いまアメリカの自動車業界を支えているのは40歳から60歳くらいの間のベビーブーマー世代ですが、このチューニングカー市場のユーザーの年齢構成はその次に来る25歳から40歳の世代ではなく、14歳から25歳までの世代。自動車メーカーが狙っている将来のターゲットユーザーとスポーツパーツユーザーがほとんど同じなんです。米車メーカーでも日本車メーカーでもこのスポーツパーツ市場に入ろうとしています。クライスラー、フォードは遅れているだけにとくに力を入れています」
−企画にテーマパークとエックスゲームとの比較があるが?
「ボクらはテーマパークを作るつもりなんです。単純にJGTCをアメリカに持っていくことを考えているのではなく、チューニング市場にフィットするテーマパークを週末に作る、ということです。メインアトラクションはJGTCだが、デモラン、ドリフト、ドレスアップコンテスト、オーディオチャレンジなどを考えています。
競技としては、オリンピックなども同様ですが、自国の選手や地域の選手がいなければ興味がわかない。しかしボクらは競技をやりたいのではなく、エックスゲーム(若者向けのアクションスポーツをパッケージにしたイベント)のようなものをやりたい。アクションスポーツの代わりにモータースポーツを入れたイベントをやりたいんです。
サーキット全体が舞台になっていて、参加型イベントが半分、見るイベントが半分。見るイベントも半分がコース、残りの半分がコース以外のところで行われる。いつ行っても参加型のものか見るものか、何かがかならずある、というものを考えています。
ただ、競技としてのJGTCは非常に重要ととらえています。これだけ大きなイベントをやろうとしているんですから、メインとなるイベントはちゃんとしたものでなければいけないわけです。JGTCがおもしろくないレースをやればメインイベントがつまらなくなってしまう。おもしろい競技は非常に重要です」
−米国チームの参加は考えているのか?
「初年度にオールスター戦としてJGTCをアメリカに持ってくるとしたら、そこにアメリカのチームは招待しないほうがいいと思っています。それより慣れている人たちにイベントをやってもらいたい。日本から持ってくるのはJGTCとドリフト。テーマパークのそれ以外の部分はアメリカ国内からもってくる。有名人レースなどは当然アメリカのものです。

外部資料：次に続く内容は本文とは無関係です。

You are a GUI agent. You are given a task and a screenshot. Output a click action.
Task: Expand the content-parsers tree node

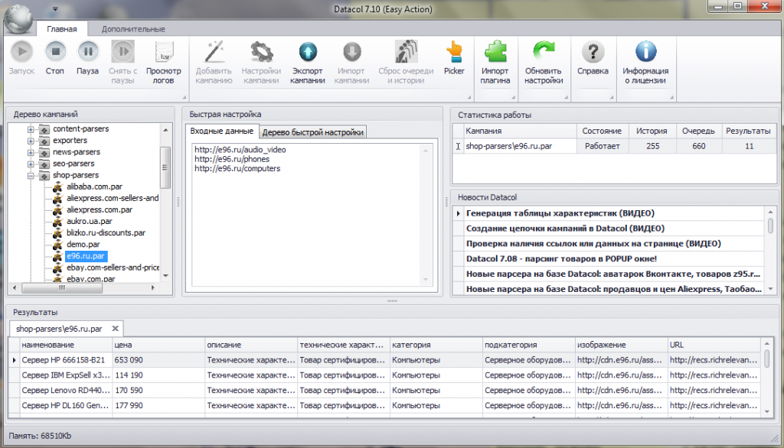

JGTCにはアメリカ人のチームもドライバーもいませんが、観客は『OPTION』誌やゲームの『グランツーリスモ』をやっていて、クルマをフォーカスしている。JGTCで走っているクルマが夢のクルマ。クルマにあこがれを持っているんです。そういう人たちの半分ほどがアジア系アメリカ人、ヒスパニック系。西海岸はもっと多く、70パーセントほどがアジア系です。ですからドライバーが日本人であっても抵抗はなく、よく知られています」
−スポンサーの支援は得られるのか?
「チューニング市場に関係している自動車メーカー、タイヤメーカー、チューニング会社と話をしています。今のところはまだ具体的なお金の話まではしていませんが、反応はすごくいいです。とくにチューニングパーツメーカー、タイヤメーカーの反応がいい。ただ、冠スポンサーとしてはゲームメーカーか飲料メーカーを考えています」
−シリーズ化は考えているのか?
「いま西海岸での開催を企画していますが、少なくとも西海岸と東海岸、ロサンジェルス、シカゴ、ニューヨークなどでできるはずです。3年後くらいにはひとつのイベントから3つのイベントに拡大したいと思っているのと、すごく長い目でみればナスカーの代わりになるようなシリーズが作れると思っています。将来、若い世代にアピールするのは、オーバルでもなく、アメ車でもない、JGTCのようなものではないかと思っています。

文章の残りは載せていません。